The National Association of Securities Dealers today announced that it has fined Raymond James Financial Services Inc. US$2.75 million for failing to maintain an adequate supervisory system to oversee the sales activities of over 1,000 producing branch managers.

In a related action, NASD permanently barred one of those branch managers for recommending unsuitable mutual fund and variable annuity purchases to elderly or retirement age customers, and making misleading statements to customers in correspondence. The regulator said that RJFS failed to detect these sales practice abuses because of deficiencies in its supervisory system. RJFS also failed to have an adequate system in place to properly supervise sales of variable annuities, it said.

Neither the firm nor the former manager admitted or denied the charges, but consented to the entry of NASD’s findings.

“RJFS’s supervisory system was inadequate because it allowed producing branch managers to supervise themselves, said James Shorris, NASD’s executive vice president and head of enforcement. “This flawed supervisory system created a situation where the unsuitable sales of variable annuities and risky mutual funds to elderly and risk-averse customers went undetected.”

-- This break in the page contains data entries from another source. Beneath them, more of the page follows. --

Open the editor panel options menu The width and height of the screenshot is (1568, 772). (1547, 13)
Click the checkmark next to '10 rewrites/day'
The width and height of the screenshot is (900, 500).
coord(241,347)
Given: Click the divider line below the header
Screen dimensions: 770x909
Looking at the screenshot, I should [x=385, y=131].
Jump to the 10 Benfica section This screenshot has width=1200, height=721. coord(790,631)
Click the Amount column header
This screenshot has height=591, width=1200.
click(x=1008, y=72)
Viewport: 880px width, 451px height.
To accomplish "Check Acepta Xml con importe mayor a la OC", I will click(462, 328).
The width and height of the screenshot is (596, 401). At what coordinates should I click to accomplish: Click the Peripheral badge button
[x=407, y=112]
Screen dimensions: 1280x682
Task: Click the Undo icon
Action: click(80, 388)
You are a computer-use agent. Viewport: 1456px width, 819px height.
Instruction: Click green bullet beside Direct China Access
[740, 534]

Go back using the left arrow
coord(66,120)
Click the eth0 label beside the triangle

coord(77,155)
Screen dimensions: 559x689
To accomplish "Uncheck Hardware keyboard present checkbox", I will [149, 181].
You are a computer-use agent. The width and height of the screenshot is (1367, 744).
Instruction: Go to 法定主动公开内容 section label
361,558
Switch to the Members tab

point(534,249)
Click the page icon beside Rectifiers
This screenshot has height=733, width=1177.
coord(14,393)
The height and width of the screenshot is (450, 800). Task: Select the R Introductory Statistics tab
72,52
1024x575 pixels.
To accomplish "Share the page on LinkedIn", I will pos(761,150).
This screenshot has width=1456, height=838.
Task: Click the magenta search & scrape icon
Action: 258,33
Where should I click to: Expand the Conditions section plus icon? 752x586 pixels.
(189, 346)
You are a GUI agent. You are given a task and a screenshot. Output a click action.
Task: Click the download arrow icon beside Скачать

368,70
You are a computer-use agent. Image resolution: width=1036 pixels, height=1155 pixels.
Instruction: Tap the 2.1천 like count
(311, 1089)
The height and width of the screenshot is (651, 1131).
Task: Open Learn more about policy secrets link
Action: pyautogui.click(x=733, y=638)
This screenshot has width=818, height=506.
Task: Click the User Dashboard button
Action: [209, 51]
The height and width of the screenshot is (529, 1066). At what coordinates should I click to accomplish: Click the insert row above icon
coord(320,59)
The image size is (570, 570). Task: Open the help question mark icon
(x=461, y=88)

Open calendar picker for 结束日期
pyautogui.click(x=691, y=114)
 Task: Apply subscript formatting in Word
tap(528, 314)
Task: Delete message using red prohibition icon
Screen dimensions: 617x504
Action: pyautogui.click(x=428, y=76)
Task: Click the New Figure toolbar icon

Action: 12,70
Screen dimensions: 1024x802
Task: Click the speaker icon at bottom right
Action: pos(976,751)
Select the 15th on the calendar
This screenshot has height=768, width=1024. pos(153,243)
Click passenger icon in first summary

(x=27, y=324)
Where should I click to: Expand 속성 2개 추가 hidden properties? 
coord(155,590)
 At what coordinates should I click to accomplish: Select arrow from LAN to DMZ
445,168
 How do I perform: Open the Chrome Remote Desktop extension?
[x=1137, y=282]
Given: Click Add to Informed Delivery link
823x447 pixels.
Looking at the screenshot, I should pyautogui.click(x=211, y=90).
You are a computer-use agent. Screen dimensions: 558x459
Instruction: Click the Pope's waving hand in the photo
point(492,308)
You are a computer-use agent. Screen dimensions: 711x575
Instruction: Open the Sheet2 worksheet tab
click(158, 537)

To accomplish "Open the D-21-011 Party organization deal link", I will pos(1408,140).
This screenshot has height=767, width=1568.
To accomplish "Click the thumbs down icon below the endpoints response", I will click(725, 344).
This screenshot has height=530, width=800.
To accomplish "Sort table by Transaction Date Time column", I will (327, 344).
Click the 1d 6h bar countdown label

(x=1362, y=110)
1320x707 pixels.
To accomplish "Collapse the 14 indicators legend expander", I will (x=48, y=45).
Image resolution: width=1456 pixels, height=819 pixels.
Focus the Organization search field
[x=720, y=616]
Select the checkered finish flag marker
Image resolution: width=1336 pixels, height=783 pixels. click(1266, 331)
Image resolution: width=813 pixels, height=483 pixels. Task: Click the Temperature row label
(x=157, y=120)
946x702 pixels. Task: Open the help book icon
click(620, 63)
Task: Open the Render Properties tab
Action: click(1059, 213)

>From early 2000 through September 2004, RJFS employed over 1,100 producing managers, most of whom worked in small, geographically dispersed offices. These branch managers were allowed to act as the primary supervisors of their own business activities. They approved their own transactions, opened and accepted new accounts, and reviewed their own correspondence.

The firm relied on an electronic transaction surveillance system maintained by its compliance department, and a series of exception reports, to flag transactions that required further review. It also assigned supervisory responsibility for these 1,100 branch managers to three sales managers. The activities commonly associated with daily supervision, however, were conducted by the branch managers, who in many cases, in effect, supervised themselves, the NASD said. By permitting these principals to engage in self-supervision, RJFS’s supervisory system was not reasonably designed to achieve compliance with securities rules and regulations, it found.

The NASD also found additional supervisory deficiencies at RJFS. The firm failed to maintain an adequate system and written procedures to reasonably supervise sales of variable annuities, and it also found deficiencies in the firm’s branch audit program, and found that RJFS failed to maintain certain books and records.